Provided data =
--------------------------------
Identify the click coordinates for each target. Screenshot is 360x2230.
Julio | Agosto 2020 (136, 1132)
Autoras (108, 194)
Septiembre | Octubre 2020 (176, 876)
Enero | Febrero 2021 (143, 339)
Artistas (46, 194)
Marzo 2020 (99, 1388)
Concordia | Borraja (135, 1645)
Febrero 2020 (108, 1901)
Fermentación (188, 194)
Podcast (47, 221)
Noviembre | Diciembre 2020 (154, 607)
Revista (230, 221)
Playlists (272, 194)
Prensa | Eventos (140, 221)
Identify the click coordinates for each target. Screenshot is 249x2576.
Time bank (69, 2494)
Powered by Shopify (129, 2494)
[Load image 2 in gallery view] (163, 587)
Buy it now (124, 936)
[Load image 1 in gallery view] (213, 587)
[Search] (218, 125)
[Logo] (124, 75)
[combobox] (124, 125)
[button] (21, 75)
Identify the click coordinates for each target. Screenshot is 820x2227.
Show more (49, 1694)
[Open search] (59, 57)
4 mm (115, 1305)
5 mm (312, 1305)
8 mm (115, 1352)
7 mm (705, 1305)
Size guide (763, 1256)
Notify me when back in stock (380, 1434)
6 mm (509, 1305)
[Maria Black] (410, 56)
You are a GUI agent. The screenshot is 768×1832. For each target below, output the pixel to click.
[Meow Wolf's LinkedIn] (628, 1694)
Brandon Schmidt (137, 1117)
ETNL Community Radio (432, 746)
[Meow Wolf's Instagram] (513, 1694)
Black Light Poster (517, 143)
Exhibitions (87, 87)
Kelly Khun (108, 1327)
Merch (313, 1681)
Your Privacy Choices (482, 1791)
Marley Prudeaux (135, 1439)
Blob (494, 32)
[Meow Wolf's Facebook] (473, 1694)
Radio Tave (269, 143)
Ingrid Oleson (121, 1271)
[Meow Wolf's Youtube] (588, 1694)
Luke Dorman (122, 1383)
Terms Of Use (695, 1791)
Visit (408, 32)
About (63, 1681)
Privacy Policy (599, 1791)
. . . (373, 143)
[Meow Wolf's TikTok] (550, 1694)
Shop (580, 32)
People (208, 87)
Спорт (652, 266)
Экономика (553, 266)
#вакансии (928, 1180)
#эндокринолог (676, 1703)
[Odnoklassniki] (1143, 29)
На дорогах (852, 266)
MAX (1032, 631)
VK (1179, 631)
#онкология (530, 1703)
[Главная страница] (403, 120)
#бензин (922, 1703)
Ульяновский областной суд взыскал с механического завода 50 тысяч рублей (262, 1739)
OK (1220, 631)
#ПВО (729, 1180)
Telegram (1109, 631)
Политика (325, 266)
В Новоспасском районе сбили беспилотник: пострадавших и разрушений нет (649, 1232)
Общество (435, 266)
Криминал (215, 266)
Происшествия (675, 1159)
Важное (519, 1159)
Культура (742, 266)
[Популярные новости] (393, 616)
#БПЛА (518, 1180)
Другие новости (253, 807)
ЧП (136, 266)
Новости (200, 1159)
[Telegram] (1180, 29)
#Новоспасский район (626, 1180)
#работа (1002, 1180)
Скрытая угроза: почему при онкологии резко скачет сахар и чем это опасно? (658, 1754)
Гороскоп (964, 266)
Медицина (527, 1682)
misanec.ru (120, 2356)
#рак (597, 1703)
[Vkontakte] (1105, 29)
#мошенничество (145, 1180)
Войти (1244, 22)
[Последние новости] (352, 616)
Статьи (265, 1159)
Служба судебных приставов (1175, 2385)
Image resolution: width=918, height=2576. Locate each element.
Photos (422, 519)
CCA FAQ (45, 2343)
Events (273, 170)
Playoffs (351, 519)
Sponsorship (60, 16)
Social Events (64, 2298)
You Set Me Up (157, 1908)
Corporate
--------------------------------
Action item = Look back at the data above. Transcribe exactly the lines starting at the line that contains "Time bank (69, 2494)" and ending at the line that contains "[Maria Black] (410, 56)".

Solution to this task =
Time bank (69, 2494)
Powered by Shopify (129, 2494)
[Load image 2 in gallery view] (163, 587)
Buy it now (124, 936)
[Load image 1 in gallery view] (213, 587)
[Search] (218, 125)
[Logo] (124, 75)
[combobox] (124, 125)
[button] (21, 75)
Identify the click coordinates for each target. Screenshot is 820x2227.
Show more (49, 1694)
[Open search] (59, 57)
4 mm (115, 1305)
5 mm (312, 1305)
8 mm (115, 1352)
7 mm (705, 1305)
Size guide (763, 1256)
Notify me when back in stock (380, 1434)
6 mm (509, 1305)
[Maria Black] (410, 56)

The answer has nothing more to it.